• _Problem set_
**a.** Using the research post below, mark each statement yes or no and quote the words from the post that decide it. (i) Greenhouse tunnels roll on rails to help farmers extend the growing season. (ii) Most researchers thought the mountain range on Tibet's eastern borders developed about 30 million years ago. (iii) The teen study included five nightly phone interviews.
**b.** According to the research post below, who is the director of the Social Science Research Institute?

• _Source extract_
<<<<
Minds and Matters: Ag Research on the Farm — and Beyond
I had a chance to visit Ag Progress Days at the College of Agricultural Sciences' Russell E. Larson Agricultural Research Center at Rock Springs in August.
There are a few reasons to go there. Off hand, I would say the fried mushrooms, pizza, steak sandwiches and maple sugar cotton candy are more than reason enough to attend.
But saving the world is another pretty important reason, I guess.
A tour of the research fields and a visit to some of the research-related booths added an entirely different dimension to my visit. Most people think that ag research is primarily concerned with -- what I call -- "corn and cows." But, that's just a small part of what the college's scientists are investigating.
We saw greenhouse tunnels that roll on rails to help farmers extend the growing season. Another project experiments with adjusting the angle of plant roots so that less-developed nations can raise crops to satisfy the needs of their growing populations.
Solving things like world starvation are pretty huge, right? But even that is only one part of the story. Other Ag researchers are working on everything from leukemia treatments to roadside weeds.
You're too late to visit Ag Progress Days this year, but put it on your calendar for 2013. You can read more about the event here.
Here are a few more examples of research happening at Penn State:
Teenagers Need Time with Parents (No Matter What They Say)
Don't tell your teenager this… But hanging out with you may be good for their self-esteem.
When teens spend time with their parents, especially their fathers, it helps improve their well-being, according to Susan McHale, professor of human development and director of the Social Science Research Institute.
The researchers interviewed teens about their social skills with peers and their self-esteem. They also conducted a series of seven nightly phone interviews, asking the teens about their activities during the day, including who participated in the activities with them.
Tibetan Plateau Much Older Than Previous Estimates
Most researchers thought that the mountain range in the eastern borders of Tibet developed about 10 to 15 million years ago. According to Eric Kirby, professor of geoscience, the topography may have developed as early as 30 million years ago -- or, maybe, even earlier.
Kirby joined a group of researchers who are trying to piece together the geologic evolution of high topography in Asia. They used a variety of methods including the decay rate of uranium and thorium to helium in the minerals apatite and zircon and fission track dating, an analysis of tracks or trails left by decaying uranium in apatite and zircon.
Playfulness May Help Adults Attract Mates
Humans just want to have fun and there’s an evolutionary reason for that. They want to attract mates.
Playfulness helps humans select mates by showing off positive qualities of possible long-term mates, according to Garry Chick, professor and head of the Department of Recreation, Park and Tourism Management.
"Humans and other animals exhibit a variety of signals as to their value as mates," said Chick. "Just as birds display bright plumage or coloration, men may attract women by showing off expensive cars or clothing. In the same vein, playfulness in a male may signal to females that he is nonaggressive and less likely to harm them or their offspring. A woman's playfulness, on the other hand, may signal her youth and fertility."
>>>>
• _Records shown_
<<<<
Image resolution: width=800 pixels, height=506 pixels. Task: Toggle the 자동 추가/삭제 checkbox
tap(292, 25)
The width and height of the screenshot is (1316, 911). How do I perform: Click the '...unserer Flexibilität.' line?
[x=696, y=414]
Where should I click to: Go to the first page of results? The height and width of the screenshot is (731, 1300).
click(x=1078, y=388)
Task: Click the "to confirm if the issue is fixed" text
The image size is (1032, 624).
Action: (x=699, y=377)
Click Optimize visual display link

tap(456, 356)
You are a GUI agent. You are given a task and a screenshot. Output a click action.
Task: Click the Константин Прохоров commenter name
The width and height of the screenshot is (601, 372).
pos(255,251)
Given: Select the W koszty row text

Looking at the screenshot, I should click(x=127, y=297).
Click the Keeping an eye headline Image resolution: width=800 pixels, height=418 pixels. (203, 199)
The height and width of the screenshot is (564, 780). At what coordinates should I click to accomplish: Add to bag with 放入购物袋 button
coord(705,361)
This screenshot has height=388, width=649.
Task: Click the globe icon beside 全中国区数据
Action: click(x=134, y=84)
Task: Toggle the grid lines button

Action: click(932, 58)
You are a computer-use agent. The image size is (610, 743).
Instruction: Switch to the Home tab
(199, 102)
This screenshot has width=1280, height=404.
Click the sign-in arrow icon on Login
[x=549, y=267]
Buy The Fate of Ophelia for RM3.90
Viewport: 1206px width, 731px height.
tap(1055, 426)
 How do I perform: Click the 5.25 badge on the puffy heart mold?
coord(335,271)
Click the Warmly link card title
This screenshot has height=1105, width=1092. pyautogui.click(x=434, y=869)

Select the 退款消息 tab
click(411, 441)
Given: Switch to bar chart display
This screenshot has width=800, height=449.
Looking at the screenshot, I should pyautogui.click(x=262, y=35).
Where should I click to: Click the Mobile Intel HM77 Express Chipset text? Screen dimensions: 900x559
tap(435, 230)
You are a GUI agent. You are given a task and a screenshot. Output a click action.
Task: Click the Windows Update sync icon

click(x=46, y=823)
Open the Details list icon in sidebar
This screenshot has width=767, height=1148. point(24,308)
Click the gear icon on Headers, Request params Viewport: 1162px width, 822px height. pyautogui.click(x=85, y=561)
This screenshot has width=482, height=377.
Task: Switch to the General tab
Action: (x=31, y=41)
>>>>
• _Per-task answers_
**a.**
(i) Yes: "We saw greenhouse tunnels that roll on rails to help farmers extend the growing season."
(ii) No: "Most researchers thought that the mountain range in the eastern borders of Tibet developed about 10 to 15 million years ago."
(iii) No: "They also conducted a series of seven nightly phone interviews"

**b.** Susan McHale, professor of human development.